For seven talented NYC young chefs, the dream of working at one of the world’s best restaurants just became a reality. C-CAP (Careers through Culinary Arts Program), in partnership with Olésay and Madrid Asociacion Turismo de Madrid, will be sending the chefs to Madrid where they will each be working at some of the city’s top-rated restaurants for three months beginning in April. Six out of those seven restaurants have Michelin stars. The all-expenses paid trip will give the C-CAP alumni a chance to learn about Spanish culture while they play significant roles in the country’s best restaurants. On Wednesday, the seven scholarship winners were honored with a tapas and sangria lunch at the popular East Village Spanish restaurant, Huertas.

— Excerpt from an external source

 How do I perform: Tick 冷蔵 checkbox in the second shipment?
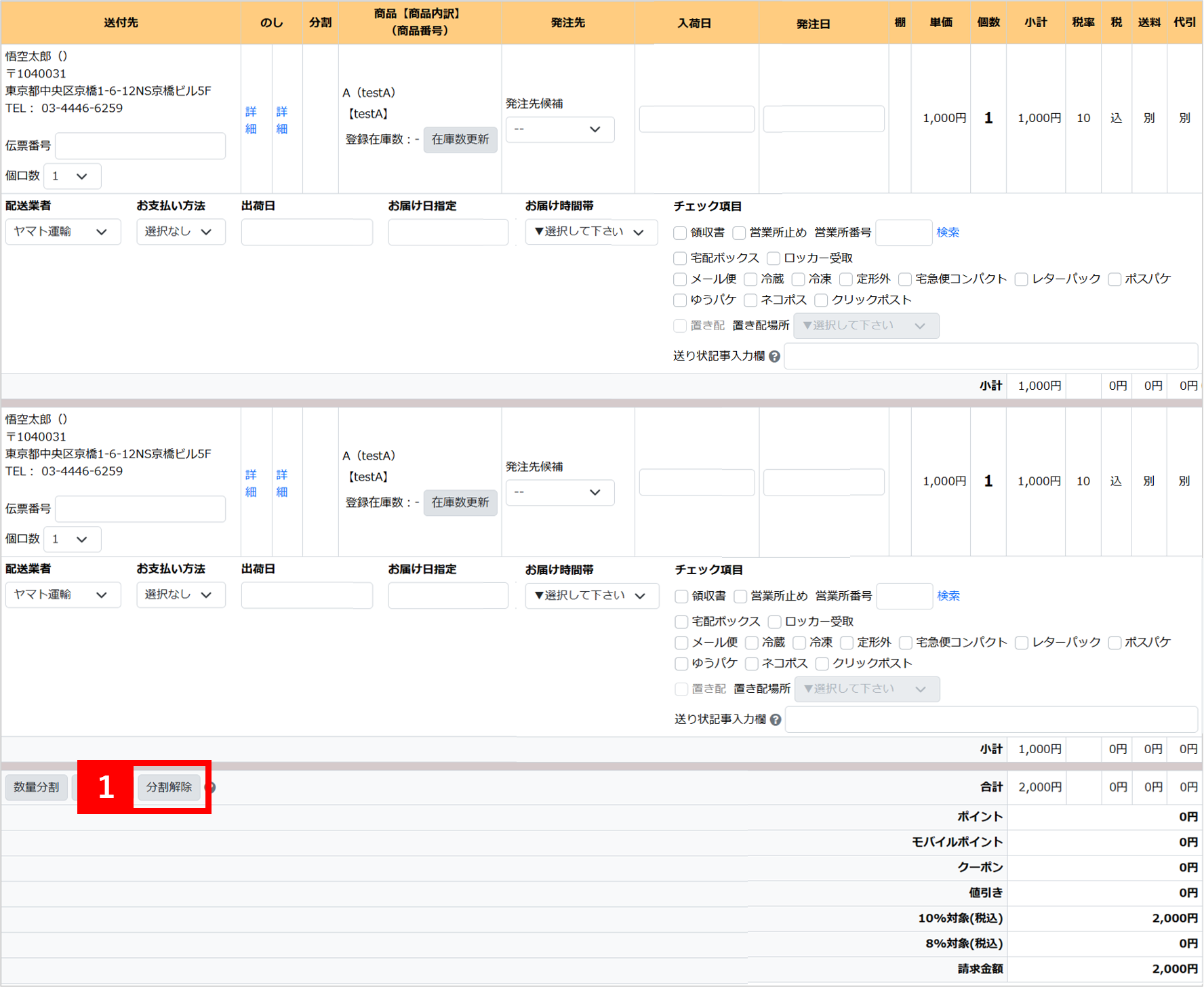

C-CAP is a national non-profit organization committed to providing disadvantaged youths with scholarships and career opportunities in the food service industry. Brianna Wellmon, 24, received her first scholarship from C-CAP to attend the Culinary Institute of America (CIA), and this most recent scholarship will send her to Madrid’s two-star restaurant, Alabaster. Wellmon said, “I started building a relationship with C-CAP at a young age. Once you are in C-CAP it is a lifelong commitment.” All of the scholarship winners heading to Madrid have been involved with the organization for many years, and most will attribute their success to the opportunities offered by C-CAP. C-CAP leaders carefully matched each chef with a specific restaurant in Madrid that they believed would be a good fit for the winners.
Once in Madrid each scholarship winner will immediately become integrated into the kitchen staff at their restaurant. Krystal Lewis won the scholarship last year, when the awards were given to two chefs for five-month internships in Barcelona. C-CAP was able to extend the scholarship to more chefs this year by making the experience shorter. During her internship Lewis worked at Barcelona’s three Michelin-star restaurant, Sant Pau. Sant Pau’s menu is centered on artforms, and Lewis’s focus was abstract impressionism. She said, “From the get-go I was put in charge of a dish. First it was a meringue with a small piece of bizcocho and rhubarb gelé of fruit culee with fresh berries. Later I was in charge of a savory lentil soup accompanied by five different sauces: chanterelles, black trumpet mushrooms, celery leaf sauce, tomato sauce, and cream of celery root.” Lewis mentioned that while she picked up some of the Spanish language during her tenure, she did not feel that there was a difficult language barrier while working in the Spanish kitchen.
This year’s scholarship winners can expect similar experiences to what Lewis enjoyed. Gabrielle Calle, 26, got involved with C-CAP in high school and says she attributes a lot of her success in the industry to the organization. During and after high school she volunteered at C-CAP sponsored events and remained in close contact with the organization ever since. Calle also received a scholarship to attend the CIA, and since then she has made a name for herself by working at one of the West Village’s premier Italian-inspired restaurants, L’Artusi. Calle is especially excited to be working alongside María Marte of Club Allard, who is the only female chef in Madrid who has been awarded two Michelin stars.
Other winners of the scholarship include: Abdallah Farraj, 22, who will be working at Restaurant Coque, Christopher Andrade, 23, heading to Albora, Christopher Williams, 29, to A’barra, Eldridge Betts, 29, to Santceloni, and Tchnavia Carter, 27, destined for Gaytan. We wish each of the scholarship winners the best of luck on their adventures, and hope that they’ll return to New York to display some of the delicious creations that they will develop along their journey.